Guido Carli, banchiere umanista e momentaneo katéchon

Giulio Sapelli, dunque, indica in una riforma confederale, piuttosto che federale, delle Istituzioni europee, con spazi di autonomia per le singole nazioni, la via da seguire per uscire dal Trattato di Maastricht come attualmente disegnato. Non vogliamo entrare nel merito del confronto tra posizioni rigorosamente nazionaliste, ossia uscita dall’euro, e posizioni europeiste ma riformatrici degli attuali assetti istituzionali dell’UE. Entrambe le posizioni colgono parte della verità. Il problema della sovranità, in un mondo globale, è quello che essa deve essere riaffermata su livelli più alti senza per questo venir meno ai livelli più bassi. La sovranità, in altri termini, dovrebbe contemperare, sussidiariamente, le singole nazioni e l’ipotetica Confederazione europea. Forse la gollista “Europa delle Patrie” o, meglio ancora, il modello tradizionale romano-cristiano, specificatamente europeo,  dell’“Imperium”, ossia unità nella diversità, possono essere una sorta di stella polare per la riforma dell’UE.
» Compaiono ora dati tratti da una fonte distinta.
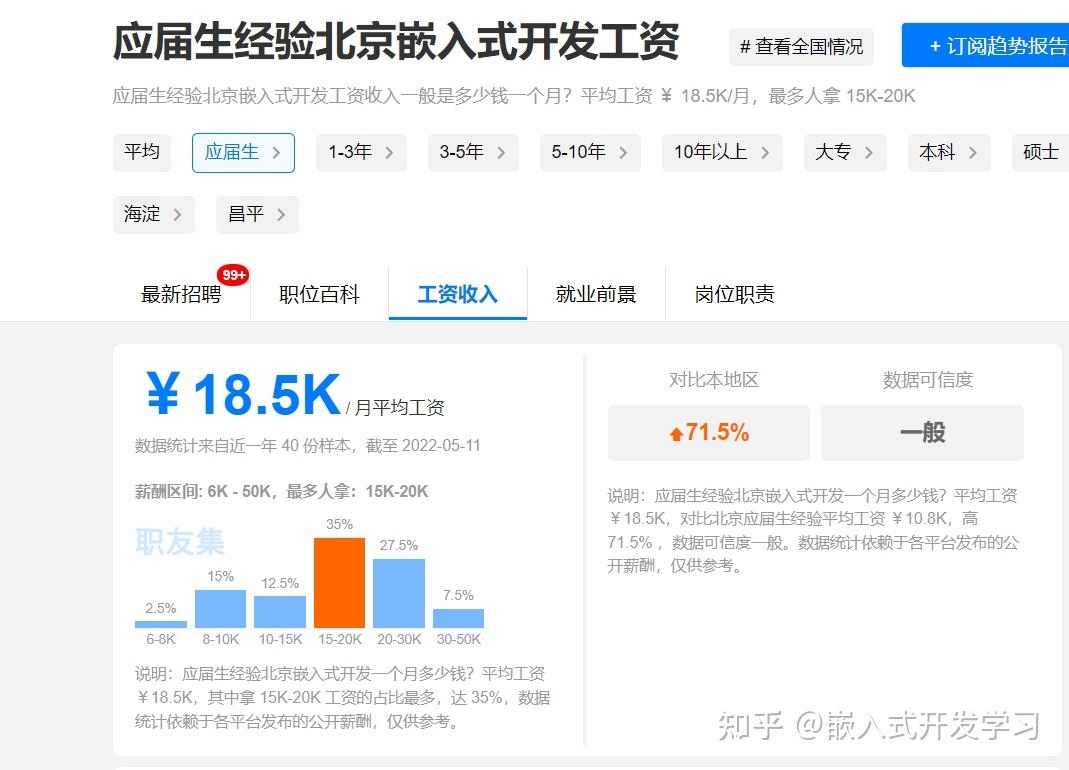Switch to the 岗位职责 tab

point(732,293)
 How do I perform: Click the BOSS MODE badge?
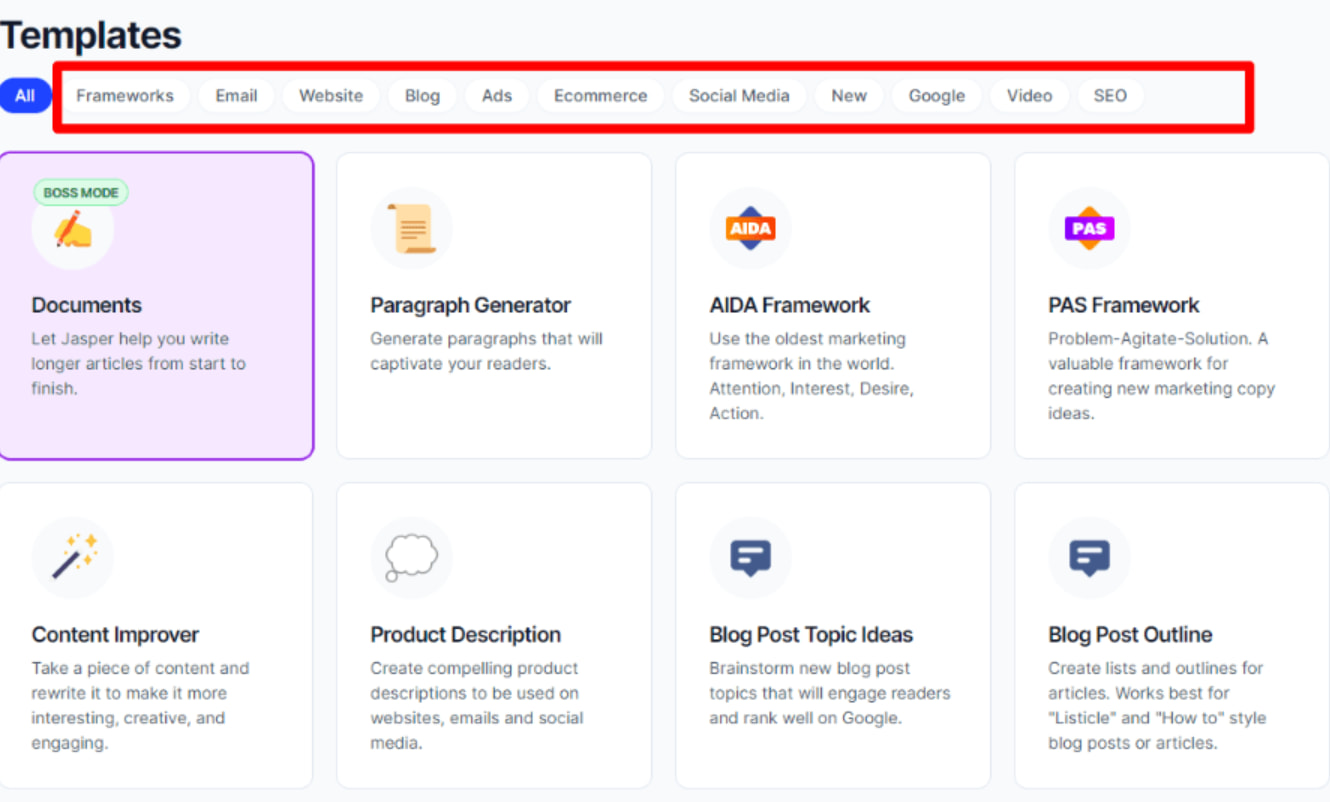[x=81, y=193]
Giuseppe Guarino, già ministro delle finanze e professore di diritto internazionale, come protagonista della stagione che portò alla stipula del Trattato di Maastricht, nel 1992, è andato ripetendo in tutte le sedi in questi anni, scrivendo anche pregevoli testi in argomento, che quel Trattato è stato violato e tradito nei successivi regolamenti eurocratici di applicazione che ne hanno stravolto lo spirito di fondo, il quale non mirava ad alcuna unione monetaria asimmetrica come quella poi imposta dal duopolio franco-tedesco. Secondo Guarino «L’euro di oggi è un euro falso perché non disciplinato dalle norme del Trattato, ma da norme che sono contro il Trattato» (Il Messaggero del 27.03.2016). Norme regolamentari e quindi gerarchicamente subordinate ad esso, che però lo hanno illegittimamente travolto e stravolto.

Esiste una storia diversa degli accordi che portarono al Trattato di Maastricht, una storia mai raccontata e celata ai più. Una storia che vede quale protagonista l’italiano Guido Carli. Politico, tecnico e banchiere centrale di idee e sensibilità molto sociali, eredità della sua giovanile formazione agli ideali nazionali e sociali degli anni ’30, egli fu tra i primi assertori in Italia, contro la teoria quantitativa, del carattere “endogeno” della moneta. All’indomani della firma del Trattato di Maastricht, dichiarò pubblicamente, con visibile soddisfazione, che era stata vinta la battaglia – da lui e da altri ingaggiata – contro la linea, definita “cartaginese” con evidente riferimento alle pratiche cultuali fenice al dio Baal le quali contemplavano sacrifici umani e contro le quali tuonavano i profeti biblici, perseguita dall’asse olandese-tedesco. Infatti Guido Carli era riuscito ad imporre nel testo del Trattato una visione dell’euro che lo voleva frutto della politica, delle idee e, soprattutto, delle identità nazionali. Una concezione che escludeva obblighi o corsi forzosi, rientri deflattive a marce forzate del debito e rigide manovre correttive: ossia esattamente i “compiti a casa” e le “riforme strutturali” che l’eurocrazia germanica oggi impone a tutti gli altri. Una concezione dell’Europa, quella inseguita da Guido Carli, fondata sulla solidarietà tra i suoi popoli nella crescita civile, occupazionale, economica, comune e reciproca.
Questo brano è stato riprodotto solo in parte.